One of many things the prospectus doesn’t explain is why a traditional broadcast station is a necessary or even useful testbed for experimentation with all these new media and transmission modes. “It would be better to work with streaming media,” contends Dorrance. “The Internet opens up all possibilities.” He adds that when “things go digital [in broadcasting], it’ll all go digital at once”—so KCMU needn’t try to blaze its own trail. But Johnson argues that broadcast digitization is still an “extremely complex” and unsettled subject. “We thought it would be cool”—he pauses—”and important for the university to try to get ahead of the curve. You need a radio station to do the digital testbed stuff.”
Johnson also insists, in the prospectus and in an interview, that testbed status would preserve, even augment, KCMU’s distinctive character and passionately demanding audience. Programming “is to remain essentially unchanged,” reads the prospectus.

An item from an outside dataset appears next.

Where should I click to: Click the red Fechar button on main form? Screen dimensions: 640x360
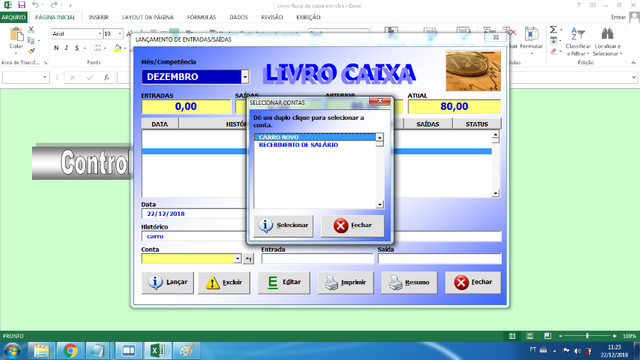click(x=473, y=282)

Don’t count on it, warns Roth: “When you bring in new managers, you get changes.” And can freewheeling, imaginative, committed programming coexist with Newspeak terms like “content authoring”?
The takeover comes at an awkward time: KUOW and KCMU were about to move into new off-campus studios, which they built for $4.5 million (half of it borrowed) after the U announced it wanted their current campus studios for classrooms. Johnson says that plan might not change, even though one of the stations would be under his authority. Thorud says current KCMU board members would continue to serve. But the prospectus says ambiguously that “a new advisory board would be established . . . and expanded to include representatives from the technical sector.”
The prospectus’ most telling phrase comes at the end, expressing the hope that KCMU’s “influence and resources can be expanded both through technology-oriented partnerships” and partnerships with other “local, national and international entities.” Translation, according to the broadcast grapevine: KCMU is a natural addition to the far-flung media and technology empire of Paul Allen, a UW alumnus and major donor. Thorud confirms that “the Experience Music Project [an Allen effort] has expressed interest in collaborating with the university on this.” Representatives of the Experience Project did not return calls requesting comment. “We don’t comment on speculation,” says Susan Pierson Brown, a spokesperson for Allen’s Vulcan Northwest.
And Johnson says he’s never dealt with the Experience Project: “My dealings with Paul Allen’s people have been on the technical side—with Starwave, Asymetrix.” He adds that the radio testbed has a number of potential, but undetermined, other partners, from “Microsoft and Real Audio” to “Sub Pop and One Reel.”
But if an outside moneybags is driving the plan, Roth warns that “it could set a very dangerous precedent for public radio, that the largest donor gets to set the programming.” And if Allen does want a station, Dorrance asks, “Why doesn’t he just go buy one?” (He did, last year: Portland’s KXL.)
The takeover itself “seems a little bizarre,” adds Dorrance. That seems like an understatement.
Another veep who won’t eat his broccoli
If scanning a supermarket cart is the quickest way to check out a prospective date, what can we learn from a candidate’s lunch? Here’s the customized menu prepared for Vice President Al Gore at a Port of Seattle confab hosted by Senators Gorton and Murray in July, uncovered and annotated by a sharp-eyed watchdog trolling the Port’s archives:
16-ounce New York steak, medium rare
Steamed vegetables (no carrots or broccoli)
Green salad (no tomatoes or croutons)
Fresh-baked rolls and butter
Salt, pepper, steak sauce, Tabasco
Decaffeinated Starbucks coffee, tea, Diet Coke, Calistoga water, Perrier
Gore’s supporters may take heart, despite Friends of the Earth’s endorsing Bill Bradley over the author of Earth in the Balance last week. The last vice president to scorn broccoli, George Bush, won his presidential bid.